Wilfrid Smith

No. 16, 21
- Positions: Tackle, guard, end, center

Personal information
- Born: April 7, 1899 Milroy, Indiana, U.S.
- Died: August 3, 1976 (aged 77) Chicago, Illinois, U.S.
- Listed height: 6 ft 4 in (1.93 m)
- Listed weight: 204 lb (93 kg)

Career information
- High school: Huntington (Huntington, Indiana)
- College: DePauw

Career history
- Pine Village A.C. (1919); Hammond All-Stars (1919); Muncie Flyers (1920–1921); Louisville Brecks (1922); Hammond Pros (1923); Chicago Cardinals (1923–1925);

Awards and highlights
- NFL champion (1925);
- Stats at Pro Football Reference

= Wilfrid Smith =

American football player (1899–1976)

Wilfrid Russell Smith (April 7, 1899 – August 3, 1976) was an American football player and sports journalist. He played professionally for six seasons in the National Football League (NFL) with the Muncie Flyers, Louisville Brecks, Hammond Pros and Chicago Cardinals.
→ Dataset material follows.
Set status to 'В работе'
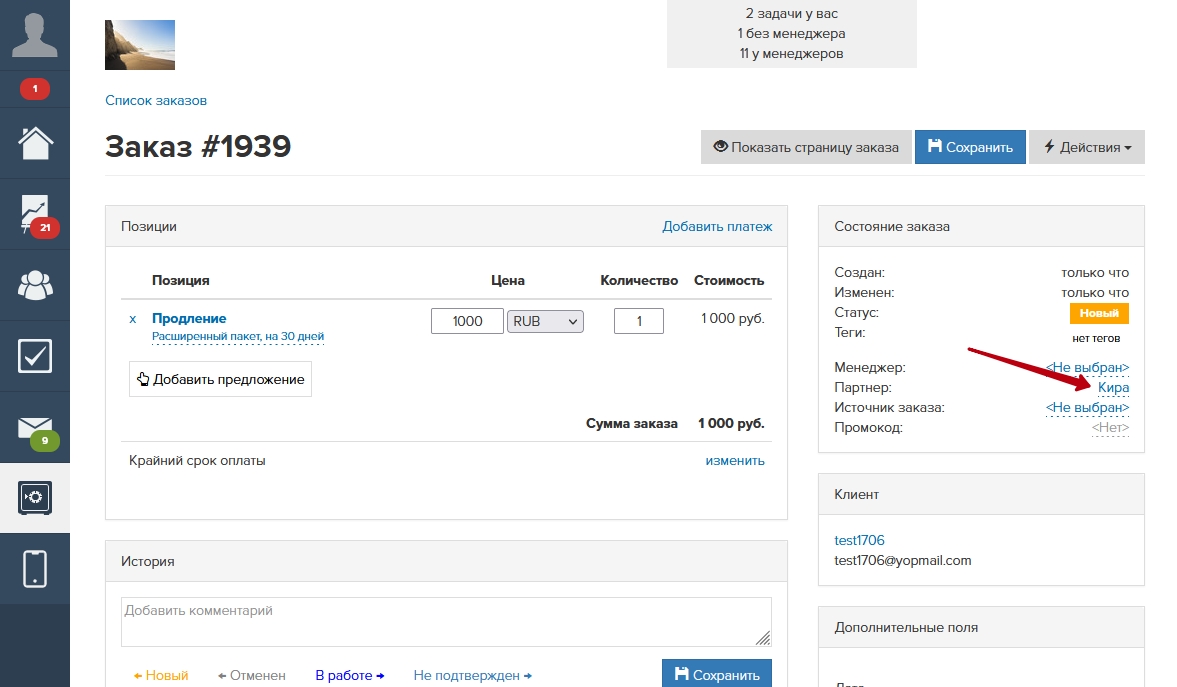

Smith played college football at DePauw University. He was a member of the Cardinals team that were NFL champions in 1925.

==Early life and college==
Wilfrid Russell Smith was born on April 7, 1899, in Milroy, Indiana. He attended Huntington High School in Huntington, Indiana.

Smith was a two-year letterman for the DePauw Tigers from 1917 to 1918.

==Professional career==
Smith played in two games, both starts, for Pine Village A.C. in 1919. He was also a member of the Hammond All-Stars during the 1919 season.

Smith appeared in one game for the Muncie Flyers of the American Professional Football Association (APFA) during the league's inaugural season in 1920. He started two games for Muncie in 1921.

He started one game for the Louisville Brecks of the newly renamed National Football League (NFL) during the 1922 season.

Smith played in five games, starting four, for the Hammond Pros of the NFL in 1923.

He appeared in three games, starting one, for the NFL's Chicago Cardinals in 1923. He played in six games, starting three, for the Cardinals in 1924. Smith played in all 13 games, starting five, for Chicago during the 1925 season as the team finished 11–2–1, good for first place in the NFL.

==Personal life==
Smith joined the staff of Chicago Tribune in 1925. From 1926 to 1929, he compiled All-Pro teams for the newspaper. Smith served as sports editor for the Chicago Tribune from 1955 until 1966. He died following a long illness, on August 3, 1976, at Resurrection Hospital in Chicago.

Smith served in the United States Navy.